If you take the website of the International Color Consortium (ICC), https://color.org , an authoritative source on color management on computers (stuff you might be concerned with if you use screens to display images), they have no sitemap, no RSS feed, they don’t use any kind of timestamping on their pages (you can’t know the date of the info you are looking at), they declare an iso-8859-1 encoding in headers but if you actually use it, you get many decoding errors, and to end all that, most of their actual content is contained in… PDF files. That legitimately the crappiest website I have ever seen.

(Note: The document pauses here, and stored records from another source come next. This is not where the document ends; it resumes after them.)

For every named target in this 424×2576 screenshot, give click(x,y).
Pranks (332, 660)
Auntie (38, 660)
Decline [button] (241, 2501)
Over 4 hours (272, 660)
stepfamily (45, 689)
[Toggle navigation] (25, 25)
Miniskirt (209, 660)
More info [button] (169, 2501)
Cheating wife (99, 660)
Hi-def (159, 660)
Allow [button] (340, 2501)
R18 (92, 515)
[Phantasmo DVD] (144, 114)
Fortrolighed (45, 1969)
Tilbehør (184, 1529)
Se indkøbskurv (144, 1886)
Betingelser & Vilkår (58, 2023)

Now, if you take the website of the International Electrical Commission, https://www.electropedia.org/iev/ , it’s another flavor of shit. You see, in the photography world, people use terms like “luminance”, “brightness”, “lightness” lightly, in an interchangeable way. But they are not interchangeable, and Electropedia provides you with the exact technical definitions in English, French, and provides the exact translations for most European languages, Chinese, Japanese and Arabian. But the website is properly impossible to index, since it not only lacks a sitemap, but also pages don’t have actual URLs. You have to query the terms from the index, and be redirected to the definition through URL parameters, like https://www.electropedia.org/iev/iev.nsf/display?openform&ievref=845-21-002. And the word being defined is not even in the URL parameters, you only get its ID : 845-21-002, which is the term “Optical radiation”, which you can only know from querying their database…

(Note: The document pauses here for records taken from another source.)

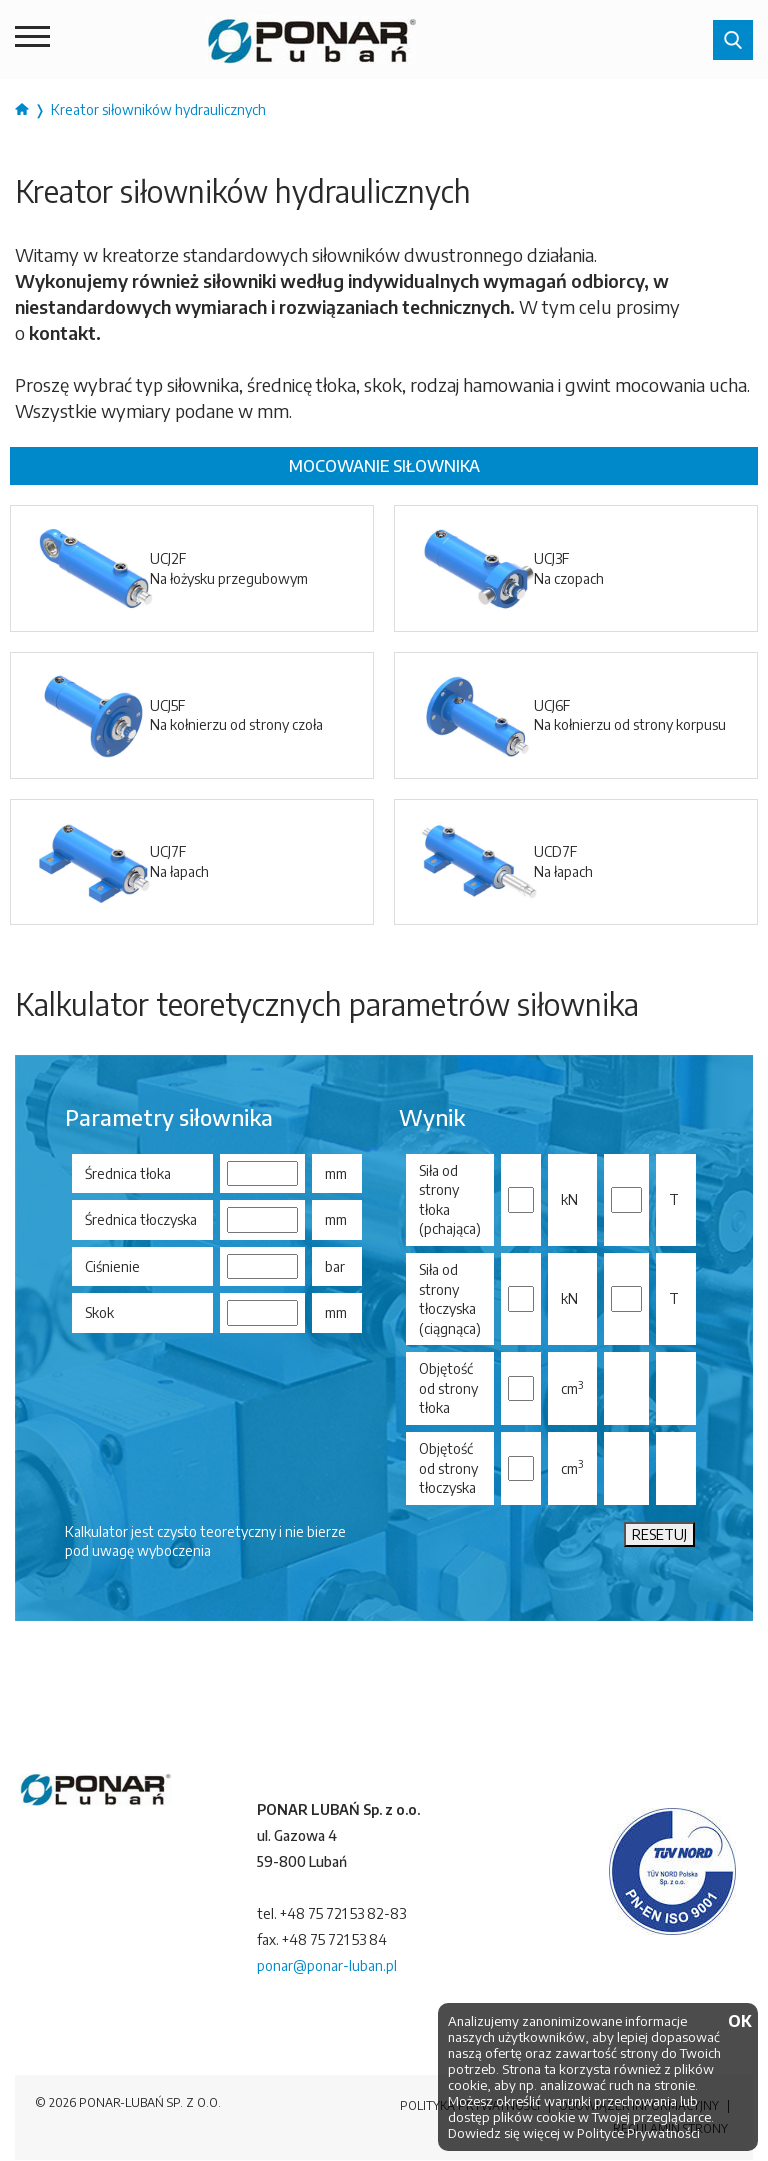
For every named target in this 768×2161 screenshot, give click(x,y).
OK (738, 2022)
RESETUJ (659, 1534)
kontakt (62, 332)
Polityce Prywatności (638, 2133)
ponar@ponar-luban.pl (327, 1965)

So if you ever wonder why levelling down is the norm on the internet, there you have it : authoritative sources are much harder to index, query and fetch than Jo Blos opening WordPress blogs to say shit, because technical institutions and organizations are ruled by people who use the internet to advertise the date and place of their next yearly symposium. I simply dare you to bake a Google query that has Electropedia on the first page without explicitly restricting the search to electropedia.org… I couldn’t.

On the other hand, WordPress websites are no-brainers to index : UTF-8 by default, standard use of sitemaps in SEO plugins, which also tend to support Open Graph meta tags natively, hierarchical taxinomies and post types letting you know what you are looking at. But forums are not. And that’s why investing time answering questions on most forums is a dry loss: they don’t contribute to information thesaurization. They are just chats with permalinks.

And don’t get me started on the mailing-list archiving websites that put email bodies into <pre> tags only to get the text displayed in monospace font, so a machine doesn’t know if it’s looking at machine language or natural language.

I have heard we are in the era of information. I think we are in the era of noise and wasted CPU cycles.